環境と経済が調和した村落開発推進計画(エコビレッジ推進計画)
Project on Promotion of rural development in harmonization with Ecology and Economy
:Promotion of Ecovillages 




象国名: セネガル国
協力期間 : 2012年10月~2016年8月
 
対象地域 : ルーガ州、ファティック州、ティエス州

実施背景
: 
セネガル国(以下、セ国)は独立以来、高い政治的・社会的安定を保ち、順調な経済成長を遂げており、ここ近年も石油価格高騰や世界的な金融危機の影響を受けながらも成長(2010年で4.1%)を続けている。しかし、貧困率は2009年までは緩やかに減少したものの、依然として50%を超える高い水準にある。

また、順調な経済成長の一方で、都市部と村落部の貧困格差が拡大している。セ国の全人口(統計人口局2010年:約1,250万人)の6割を占める農村地域の住民は気候等の自然環境の影響を受けやすい一次産業に依存しているため、住民の生活や収入は不安定であり、森林や水などの限られた自然資源の持続的管理にも配慮が行き届いていない状況にある。その結果、自然資源の減少や土壌の劣化などの進行が農牧水産業における生産性の低下を招き、さらなる貧困化をもたらしている。このような状況は、若者の多くを出稼ぎ労働者として都市部に流出させると同時に農村部には労働力の減少に伴う生産性の低下を招き、都市部における貧困層の増加と農村部における過疎化の進行という社会問題を顕在化させている。

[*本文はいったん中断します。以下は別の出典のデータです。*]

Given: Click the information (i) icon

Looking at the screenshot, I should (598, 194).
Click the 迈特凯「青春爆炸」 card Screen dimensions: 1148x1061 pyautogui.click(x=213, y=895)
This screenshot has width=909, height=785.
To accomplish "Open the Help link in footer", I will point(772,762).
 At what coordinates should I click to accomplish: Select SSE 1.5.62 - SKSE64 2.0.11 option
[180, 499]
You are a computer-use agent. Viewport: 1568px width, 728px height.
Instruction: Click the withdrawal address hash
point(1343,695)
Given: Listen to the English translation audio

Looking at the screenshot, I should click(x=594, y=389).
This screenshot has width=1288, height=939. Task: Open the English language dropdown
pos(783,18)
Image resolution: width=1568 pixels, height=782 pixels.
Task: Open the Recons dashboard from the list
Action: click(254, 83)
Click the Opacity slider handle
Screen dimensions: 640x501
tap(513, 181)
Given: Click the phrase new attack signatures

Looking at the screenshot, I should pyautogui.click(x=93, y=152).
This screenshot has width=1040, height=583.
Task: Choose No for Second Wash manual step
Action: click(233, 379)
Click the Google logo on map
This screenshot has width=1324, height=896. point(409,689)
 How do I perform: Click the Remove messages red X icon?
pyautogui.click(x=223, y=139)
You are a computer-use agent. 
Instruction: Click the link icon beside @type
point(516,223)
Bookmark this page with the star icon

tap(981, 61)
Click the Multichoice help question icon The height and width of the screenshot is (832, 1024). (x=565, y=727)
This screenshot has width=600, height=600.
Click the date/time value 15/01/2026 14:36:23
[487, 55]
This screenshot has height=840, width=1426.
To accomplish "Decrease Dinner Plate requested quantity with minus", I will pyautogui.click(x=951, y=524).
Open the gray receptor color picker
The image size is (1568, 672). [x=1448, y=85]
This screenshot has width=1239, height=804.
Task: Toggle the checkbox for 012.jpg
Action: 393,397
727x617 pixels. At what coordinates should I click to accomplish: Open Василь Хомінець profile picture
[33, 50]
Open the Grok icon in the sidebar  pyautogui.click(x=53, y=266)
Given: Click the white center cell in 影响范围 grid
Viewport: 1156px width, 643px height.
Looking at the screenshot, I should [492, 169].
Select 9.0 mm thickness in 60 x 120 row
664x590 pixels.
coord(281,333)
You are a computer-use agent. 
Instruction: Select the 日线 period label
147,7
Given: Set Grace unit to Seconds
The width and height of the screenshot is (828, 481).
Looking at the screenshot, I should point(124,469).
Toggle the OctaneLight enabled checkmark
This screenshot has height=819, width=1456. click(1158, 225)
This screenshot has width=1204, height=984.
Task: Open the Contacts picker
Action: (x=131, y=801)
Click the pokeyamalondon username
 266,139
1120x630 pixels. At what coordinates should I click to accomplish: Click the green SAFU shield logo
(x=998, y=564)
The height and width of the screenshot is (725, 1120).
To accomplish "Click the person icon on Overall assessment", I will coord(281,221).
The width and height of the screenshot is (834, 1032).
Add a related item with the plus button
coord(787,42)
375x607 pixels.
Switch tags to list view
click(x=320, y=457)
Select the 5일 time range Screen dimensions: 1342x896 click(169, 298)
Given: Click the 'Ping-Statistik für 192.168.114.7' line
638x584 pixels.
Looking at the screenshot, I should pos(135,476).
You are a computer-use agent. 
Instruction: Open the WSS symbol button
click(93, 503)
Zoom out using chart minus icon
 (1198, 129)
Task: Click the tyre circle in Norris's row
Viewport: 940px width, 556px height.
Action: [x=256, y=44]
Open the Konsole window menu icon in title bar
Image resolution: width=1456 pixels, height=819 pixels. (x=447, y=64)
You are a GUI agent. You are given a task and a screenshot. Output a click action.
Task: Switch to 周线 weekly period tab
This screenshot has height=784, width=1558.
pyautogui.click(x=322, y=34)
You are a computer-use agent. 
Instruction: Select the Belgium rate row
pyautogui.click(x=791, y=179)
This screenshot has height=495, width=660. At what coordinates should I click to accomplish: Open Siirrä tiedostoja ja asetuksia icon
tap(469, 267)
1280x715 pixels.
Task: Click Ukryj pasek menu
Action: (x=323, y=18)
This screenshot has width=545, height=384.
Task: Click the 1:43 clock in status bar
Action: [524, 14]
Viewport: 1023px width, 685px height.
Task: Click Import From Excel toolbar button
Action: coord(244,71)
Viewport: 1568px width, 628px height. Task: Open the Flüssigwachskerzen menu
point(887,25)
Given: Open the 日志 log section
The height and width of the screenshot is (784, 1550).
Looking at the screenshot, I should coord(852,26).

上述のような社会経済的な状況はグローバルな環境問題とは不可分ではなく、気候変動に立ち向かう上でクリーンエネルギーの利用促進が世界的な潮流となる中で、セ国の農村部における気候変動適応も政策的関心に数えられるようになった。このような状況にあってセ国は、持続的地域開発、特に農村人口の持続的人間開発という課題に対処するため、社会的発展、不平等への対策、環境と自然資源の保護、地域潜在力の活用を包括する新たな経済開発モデルとして「エコビレッジ」構想を打ち立て、2008年8月、全国の14,000か村をエコビレッジ化するという計画の下にエコビレッジ庁(ANEV)を設立した。この革新的な構想を達成するための国家計画として、2010年7月に国家エコビレッジ計画(初版)が策定された。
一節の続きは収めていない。